Nanoplastics and ‘Forever Chemicals’ Disrupt Molecular Structures, Functionality

Researchers at The University of Texas at El Paso have made significant inroads in understanding how nanoplastics and per- and polyfluoroalkyl substances (PFAS) — commonly known as forever chemicals — disrupt biomolecular structure and function. The work shows that the compounds can alter proteins found in human breast milk and infant formulas — potentially causing developmental issues downstream.

Nanoplastics and forever chemicals are manmade compounds present throughout the environment; a series of recent studies have linked them to numerous negative health outcomes. While nanoplastics originate primarily as a result of the degradation of larger plastic materials, like water bottles and food packaging, forever chemicals are found in various products like cookware and clothing.

The UTEP research team focused on the compounds’ impact on three proteins critical to human development and function: beta-lactoglobulin, alpha-lactalbumin and myoglobin. Their findings, which provide an atomic-level insight into the detrimental effects of nanoplastics and PFAS on human health, are described in two recent articles in the Journal of the American Chemical Society and ACS Applied Materials and Interfaces.

“By understanding the molecular mechanisms of how nanoplastics and forever chemicals disrupt cellular functions, scientists can develop safer alternatives to these materials,” said Mahesh Narayan, Ph.D., a professor, fellow of the Royal Society of Chemistry and chief of the Division of Biochemistry in UTEP’s Department of Chemistry and Biochemistry, who oversaw the two studies. “The insights gained from this research have far-reaching implications.”

Narayan said that, most importantly, their research revealed that nanoplastics and PFAS completely “dissolved” a region of proteins known as the alpha helix, converting them into structures called beta sheets.

“We weren’t expecting them all to have this similar impact on the alpha helix,” Narayan said. “It was a complete coincidence.” The team observed that this alteration also occurs in amyloid proteins, which can cause neurodegeneration and neurotoxic outcomes if the synthetic chemicals reach the brain.

Additional key findings of the studies are described below.

Milk Protein: Beta-Lactoglobulin (BLG)

BLG is a protein found in the milk of sheep and cows and is commonly used as an ingredient in infant formula. The protein binds to retinol (vitamin A) and fatty acids and is crucial for vision and brain development in infants.

The research team discovered that the binding efficiency of BLG to retinol and fatty acids decreases upon exposure to nanoplastics and PFAS. This decrease, modeled by Lela Vukovic, Ph.D., associate professor in the Department of Chemistry and Biochemistry, can lead to significant developmental issues in neonatal infants, the team said.

Additionally, for the first time ever, the team observed that PFAS binds to the milk protein, turning it into a carrier for these compounds.

Human Breast Milk: Alpha-Lactalbumin

Alpha-lactalbumin is found in human breast milk, participates in lactose synthesis and is ingested by infants to help meet nutritional needs.
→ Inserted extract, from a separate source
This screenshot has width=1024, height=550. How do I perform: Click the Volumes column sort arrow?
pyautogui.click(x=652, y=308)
UTEP researchers found that nanoplastics and PFAS corrupt the structure of alpha-lactalbumin protein, thereby potentially compromising lactose formation. The team said the disruption can lead to downstream developmental defects in neonatal infants, such as compromised immunity and reduced mineral absorption.

Oxygen Storage: Myoglobin

Myoglobin, found in the blood and muscle tissue of most mammals, is crucial for storing oxygen. The UTEP research team found that nanoplastics and PFAS compromise the functionality of the myoglobin protein, disrupting its ability to store oxygen. This disruption could lead to health issues such as breathlessness and anemia.

Additional experiments by the team demonstrated that exposure to nanoplastics impairs locomotion in worms, with effects comparable to paraquat — an herbicide that has been tied to causing Parkinson’s disease.
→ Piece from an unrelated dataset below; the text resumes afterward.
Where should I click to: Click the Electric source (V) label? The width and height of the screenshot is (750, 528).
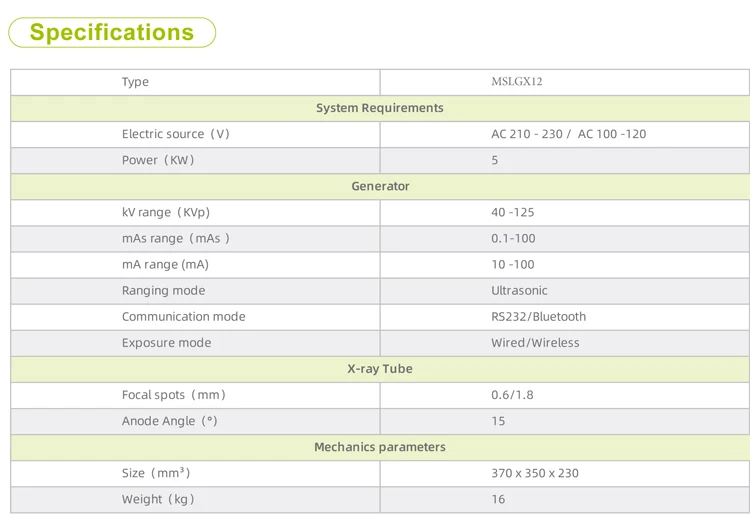[x=176, y=134]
“This work has the potential to significantly impact public health and environmental policies, highlighting the vital role of scientific research in addressing global challenges,” said Robert Kirken, Ph.D., dean of the College of Science. “I am proud of the groundbreaking research conducted by Dr. Narayan, Dr. Vukovic and their teams. Their innovative approach to understanding how these manmade materials disrupt biomolecular functions is a prime example of the transformative work UTEP researchers do on a regular basis.”

Narayan and his research team plan to continue their studies and investigate the effects of other plastics and PFAS compounds.